Mais le monde de Courteline se change en camp de concentration quand l’artisan, « un brave homme », chargé de souder la caisse est fusillé une fois son travail terminé, quand on ordonne aux « camarades » sélectionnés pour la mission caisse d’exécuter cinq d’entre eux sans leur dire ce qui leur est reproché, quand, sur la route, compliquée à plaisir par l’autorité, qui doit conduire la caisse de N. à K, les membres du commando sont « cyanurés » l’un après l’autre ou contraints au suicide pour un bobo qui les retarde, ou quand un vieux gardien de ruines antiques meurt d’avoir dû escalader une colonne de marbre en s’aidant péniblement d’une corde.

Cet étalage de crétinerie et de crime ne s’inscrit pas dans une parabole générale sur la méchanceté humaine, et moins encore sur le péché. Contrairement à des suppositions critiques, La Caisse ne présente aucune couleur kafkaïenne. Aucune trace, même subliminale, de conflit métaphysique dans ce texte terre à terre. Il ne s’y agit pas d’un débat élevé entre créature et Créateur. En fait, dans La Caisse, au titre volontairement trivial, jamais nous ne quittons le plancher des vaches de l’ici et maintenant, et d’un ici et maintenant daté, historicisé par des références exactes à tels épisodes de la lutte de l’ELAS (Armée populaire de libération nationale) au cours de l’été 1949 contre d’autres « fractions » du communisme réel.

D’ailleurs, presque nulle part le héros, en bon soldat obtus qu’il est, ne se pose la question de la légitimité morale des moyens que ses supérieurs utilisent ou de celle des actions qu’il est lui-même amené à cautionner.
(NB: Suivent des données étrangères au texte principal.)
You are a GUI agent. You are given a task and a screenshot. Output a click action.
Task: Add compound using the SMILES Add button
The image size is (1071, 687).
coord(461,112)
Intoxiqué par la discipline, il ergote longuement et se tourmente pour savoir si un jeune engagé qu’il a trouvé endormi alors que celui-ci était de garde n’aurait pas dû être dénoncé par lui et dûment fusillé pour l’exemple. Est-il complètement insensible, a-t-il l’âme épaisse et veule d’un kapo d’Auschwitz ? Non, plusieurs détails le prouvent, notamment quand il retrouve mutilée Réa, son amoureuse.

Mais voilà : jugulaire jugulaire, même quand il n’y a pas de jugulaire et que les partisans portent des savates de paysans. Il n’y a rien à comprendre ni à improviser, rien à espérer pour un troufion de base et toutes les armées se valent quand il revient à leurs membres d’assassiner, de torturer, une pratique totalement admise et même revendiquée par le héros de ce livre, un révolutionnaire sans remords (son combat n’est-il pas l’un des moins contestables qui soient ?). La Caisse, chef-d’œuvre libertaire, farce explosive à la fois drôle et sinistre, est un fameux pamphlet antimilitariste, une bombe à ricanements dont la puissance brisante ne fait pas long feu, malgré les années et leurs contextes politiques fluctuants.